Avant de commencer, je voulais vous réciter la prière du
Contrarien. Que nos amis catholiques se rassurent, il
s'agit d'une satire visant tous ces « investisseurs »
qui animent les « marchés » et qui voient dans
l'action des banques centrales une divinité dont ils sont
dépendants et dont ils attendent secours et miséricorde.
Prière
à Mario Draghi
Notre Gouverneur qui êtes à la
BCE,
Que votre monnaie soit créée
De façon illimitée imprimée
Que ta volonté soit faite sur les marchés
Pardonnez-nous notre épargne en or
Comme nous pardonnons à Or Postal
Ne nous soumets pas à la tentation de la récession
Mais délivrez-nous de la déflation
Délivrez-nous Gouverneur
Car c’est à Toi qu’appartiennent
Le règne, la puissance et la gloire monétaire
D'exercices comptables, en années fiscales.
Am€n
Hélas, il est difficile en quelques lignes de faire le tour
exhaustif d'un sujet. Je compte donc encore une fois sur votre bienveillance.
Le thème d'aujourd'hui ne va pas déroger à ce
défaut car, évidemment, le libéralisme est une notion
particulièrement complexe, évolutive et subjective, chacun
d'entre nous y mettant un peu ce qu'il veut.
Je voulais vous exprimer un sentiment d'hésitation. Je suis
schizophrène. Une partie de ma personnalité, notamment celle de
Contrarien, est viscéralement
attachée à l'idée de liberté. Une autre partie ne
peut se satisfaire de certaines dérives. Je pense qu'à des
degrés divers nous sommes tous confrontés à cette
dichotomie, ce qui explique à mon sens la difficulté du
débat économico-politique.
Nous sommes
« génétiquement » libéraux
Le libéralisme, c'est avant tout la liberté individuelle
de décider ce qui est bon pour moi. A partir de là, le
libéralisme dérive fatalement sur le droit à la
propriété.
Pour les libéraux, l'absolue supériorité de ce
système ne se pose même pas. Nous naissons
« génétiquement » libéraux.
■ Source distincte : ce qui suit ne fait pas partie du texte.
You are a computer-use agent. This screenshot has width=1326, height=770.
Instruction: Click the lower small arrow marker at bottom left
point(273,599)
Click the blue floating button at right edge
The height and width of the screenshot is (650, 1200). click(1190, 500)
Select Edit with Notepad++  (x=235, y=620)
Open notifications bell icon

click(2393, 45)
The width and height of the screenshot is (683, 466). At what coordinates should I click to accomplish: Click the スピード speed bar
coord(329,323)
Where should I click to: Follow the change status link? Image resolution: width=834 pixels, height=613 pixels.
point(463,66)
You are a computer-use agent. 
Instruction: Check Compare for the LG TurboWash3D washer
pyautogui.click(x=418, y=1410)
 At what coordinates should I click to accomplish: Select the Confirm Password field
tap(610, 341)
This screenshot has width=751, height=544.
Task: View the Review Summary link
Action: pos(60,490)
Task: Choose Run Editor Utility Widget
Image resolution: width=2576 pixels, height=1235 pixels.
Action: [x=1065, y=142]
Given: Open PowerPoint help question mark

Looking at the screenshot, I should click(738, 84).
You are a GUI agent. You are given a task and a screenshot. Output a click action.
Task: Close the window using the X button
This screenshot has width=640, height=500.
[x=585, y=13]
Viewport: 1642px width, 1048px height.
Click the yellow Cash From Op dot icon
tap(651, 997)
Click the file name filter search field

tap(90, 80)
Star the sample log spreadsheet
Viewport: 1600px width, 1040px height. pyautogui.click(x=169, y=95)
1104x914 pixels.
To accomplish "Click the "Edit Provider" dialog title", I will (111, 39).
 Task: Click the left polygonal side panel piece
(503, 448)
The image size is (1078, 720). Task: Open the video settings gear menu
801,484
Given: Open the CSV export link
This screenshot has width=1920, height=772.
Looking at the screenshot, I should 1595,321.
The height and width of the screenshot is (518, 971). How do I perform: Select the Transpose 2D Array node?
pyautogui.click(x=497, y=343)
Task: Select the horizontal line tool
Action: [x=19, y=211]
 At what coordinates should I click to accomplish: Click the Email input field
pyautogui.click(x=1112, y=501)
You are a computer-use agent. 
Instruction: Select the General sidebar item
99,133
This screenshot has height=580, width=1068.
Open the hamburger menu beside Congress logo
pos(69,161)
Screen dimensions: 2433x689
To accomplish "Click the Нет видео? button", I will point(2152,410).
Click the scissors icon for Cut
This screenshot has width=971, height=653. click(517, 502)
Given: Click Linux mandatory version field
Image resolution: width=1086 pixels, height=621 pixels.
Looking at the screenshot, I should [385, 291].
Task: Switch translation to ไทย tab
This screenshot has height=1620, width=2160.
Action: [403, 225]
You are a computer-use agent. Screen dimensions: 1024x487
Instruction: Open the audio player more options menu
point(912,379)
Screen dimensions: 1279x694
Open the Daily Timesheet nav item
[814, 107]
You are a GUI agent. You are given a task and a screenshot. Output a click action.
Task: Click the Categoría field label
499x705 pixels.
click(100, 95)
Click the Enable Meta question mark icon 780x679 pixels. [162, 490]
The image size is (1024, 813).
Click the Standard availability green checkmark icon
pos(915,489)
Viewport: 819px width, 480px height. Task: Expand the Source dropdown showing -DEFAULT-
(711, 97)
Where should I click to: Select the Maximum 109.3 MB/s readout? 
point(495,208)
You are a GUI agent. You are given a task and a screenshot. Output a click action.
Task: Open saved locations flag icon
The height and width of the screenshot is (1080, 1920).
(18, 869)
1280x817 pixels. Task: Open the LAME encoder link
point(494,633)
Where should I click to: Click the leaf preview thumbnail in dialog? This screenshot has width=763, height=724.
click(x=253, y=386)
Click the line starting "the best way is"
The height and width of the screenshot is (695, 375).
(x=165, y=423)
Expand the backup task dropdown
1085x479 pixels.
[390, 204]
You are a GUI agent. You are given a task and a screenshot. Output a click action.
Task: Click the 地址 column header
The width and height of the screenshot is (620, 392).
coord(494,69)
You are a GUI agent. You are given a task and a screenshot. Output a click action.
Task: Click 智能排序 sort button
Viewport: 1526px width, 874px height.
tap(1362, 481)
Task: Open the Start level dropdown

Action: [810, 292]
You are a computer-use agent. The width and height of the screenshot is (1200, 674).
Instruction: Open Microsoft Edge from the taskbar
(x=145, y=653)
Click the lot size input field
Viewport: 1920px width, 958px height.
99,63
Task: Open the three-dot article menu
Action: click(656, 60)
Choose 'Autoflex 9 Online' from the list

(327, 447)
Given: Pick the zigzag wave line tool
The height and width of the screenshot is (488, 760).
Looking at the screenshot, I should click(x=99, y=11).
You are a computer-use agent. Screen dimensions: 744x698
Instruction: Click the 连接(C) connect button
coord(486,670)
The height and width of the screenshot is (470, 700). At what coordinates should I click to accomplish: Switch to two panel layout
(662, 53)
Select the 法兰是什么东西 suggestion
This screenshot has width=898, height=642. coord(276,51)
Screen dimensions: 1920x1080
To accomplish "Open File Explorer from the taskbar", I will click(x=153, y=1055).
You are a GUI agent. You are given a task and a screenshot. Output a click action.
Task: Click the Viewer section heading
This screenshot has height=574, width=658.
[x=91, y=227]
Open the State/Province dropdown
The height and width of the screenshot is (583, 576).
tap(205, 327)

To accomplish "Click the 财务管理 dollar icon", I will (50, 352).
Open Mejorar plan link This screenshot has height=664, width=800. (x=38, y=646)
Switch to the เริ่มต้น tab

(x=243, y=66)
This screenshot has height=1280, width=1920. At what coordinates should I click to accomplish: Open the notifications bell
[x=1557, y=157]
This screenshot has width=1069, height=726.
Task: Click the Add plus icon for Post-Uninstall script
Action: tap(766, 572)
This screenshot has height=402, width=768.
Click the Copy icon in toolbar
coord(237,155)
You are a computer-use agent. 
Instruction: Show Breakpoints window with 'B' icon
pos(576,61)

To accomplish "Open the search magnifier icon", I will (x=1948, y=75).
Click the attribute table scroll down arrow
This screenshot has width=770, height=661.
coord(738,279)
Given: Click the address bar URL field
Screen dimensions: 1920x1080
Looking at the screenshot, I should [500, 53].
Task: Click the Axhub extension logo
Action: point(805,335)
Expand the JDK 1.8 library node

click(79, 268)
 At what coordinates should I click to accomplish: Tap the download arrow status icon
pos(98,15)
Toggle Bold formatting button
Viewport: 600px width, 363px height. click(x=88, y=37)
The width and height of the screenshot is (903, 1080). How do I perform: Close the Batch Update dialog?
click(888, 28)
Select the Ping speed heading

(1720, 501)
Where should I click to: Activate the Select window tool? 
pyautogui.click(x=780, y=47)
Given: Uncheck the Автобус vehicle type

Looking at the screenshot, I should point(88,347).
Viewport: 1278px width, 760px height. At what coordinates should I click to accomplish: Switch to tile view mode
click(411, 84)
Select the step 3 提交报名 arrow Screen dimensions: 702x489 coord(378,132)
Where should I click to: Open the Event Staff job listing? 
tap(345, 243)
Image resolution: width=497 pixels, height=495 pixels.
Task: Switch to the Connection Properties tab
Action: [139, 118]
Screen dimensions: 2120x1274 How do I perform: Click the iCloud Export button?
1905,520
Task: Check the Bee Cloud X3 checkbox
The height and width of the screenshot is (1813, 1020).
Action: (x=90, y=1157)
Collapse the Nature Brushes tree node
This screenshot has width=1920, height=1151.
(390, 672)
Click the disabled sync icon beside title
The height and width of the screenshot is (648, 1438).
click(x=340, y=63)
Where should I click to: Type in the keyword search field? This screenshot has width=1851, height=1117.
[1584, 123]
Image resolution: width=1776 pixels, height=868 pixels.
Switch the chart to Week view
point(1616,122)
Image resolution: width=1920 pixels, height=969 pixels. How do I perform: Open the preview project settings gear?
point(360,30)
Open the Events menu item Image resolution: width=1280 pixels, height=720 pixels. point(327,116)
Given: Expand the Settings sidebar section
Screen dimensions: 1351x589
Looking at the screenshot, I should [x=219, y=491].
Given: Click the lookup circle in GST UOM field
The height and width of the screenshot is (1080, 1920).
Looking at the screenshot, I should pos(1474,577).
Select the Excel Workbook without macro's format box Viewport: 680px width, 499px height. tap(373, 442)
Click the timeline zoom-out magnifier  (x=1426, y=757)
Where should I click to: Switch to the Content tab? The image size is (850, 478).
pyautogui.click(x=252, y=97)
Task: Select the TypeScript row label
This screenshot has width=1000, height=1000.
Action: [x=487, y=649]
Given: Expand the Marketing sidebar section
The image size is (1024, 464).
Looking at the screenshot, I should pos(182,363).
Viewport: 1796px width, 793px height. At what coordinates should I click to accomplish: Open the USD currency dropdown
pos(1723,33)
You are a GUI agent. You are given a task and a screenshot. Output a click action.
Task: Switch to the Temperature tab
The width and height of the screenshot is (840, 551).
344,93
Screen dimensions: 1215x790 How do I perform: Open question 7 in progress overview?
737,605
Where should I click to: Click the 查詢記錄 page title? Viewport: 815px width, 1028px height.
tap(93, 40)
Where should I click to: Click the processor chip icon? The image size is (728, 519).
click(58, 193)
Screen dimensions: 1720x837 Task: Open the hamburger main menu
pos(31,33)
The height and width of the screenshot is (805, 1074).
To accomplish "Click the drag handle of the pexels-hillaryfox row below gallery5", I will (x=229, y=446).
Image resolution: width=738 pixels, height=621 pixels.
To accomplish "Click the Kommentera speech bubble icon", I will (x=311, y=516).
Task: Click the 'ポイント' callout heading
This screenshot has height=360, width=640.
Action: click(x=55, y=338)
Si les
deux premiers mots d'un enfant seront « maman » et
« papa », la première expression est sans
conteste « c'est à moi ». Intuitivement,
l'enfant en bas âge qui sait à peine parler a déjà
naturellement l'instinct de propriété.
A la crèche, à peine âgé d'un ou deux ans,
le « petit d’homme » est prêt à se
battre pour défendre sa propriété.
Déjà, en collectivité, il se heurte très
rapidement à la justice des « grands » qui
inculque la discipline, qui lutte contre la loi du plus fort, qui enseigne le
partage. Si en crèche nos bambins ne sont pas soumis à
l'imposition, c'est bien la seule chose qui manque à cette
« société » en miniature.
« Génétiquement », nous voulons,
nous convoitons, et nous obtenons (surtout quand on est grand et fort). Nous
sommes tous des libéraux dans l'âme.
Imaginons un monde où nous ne pourrions rien posséder.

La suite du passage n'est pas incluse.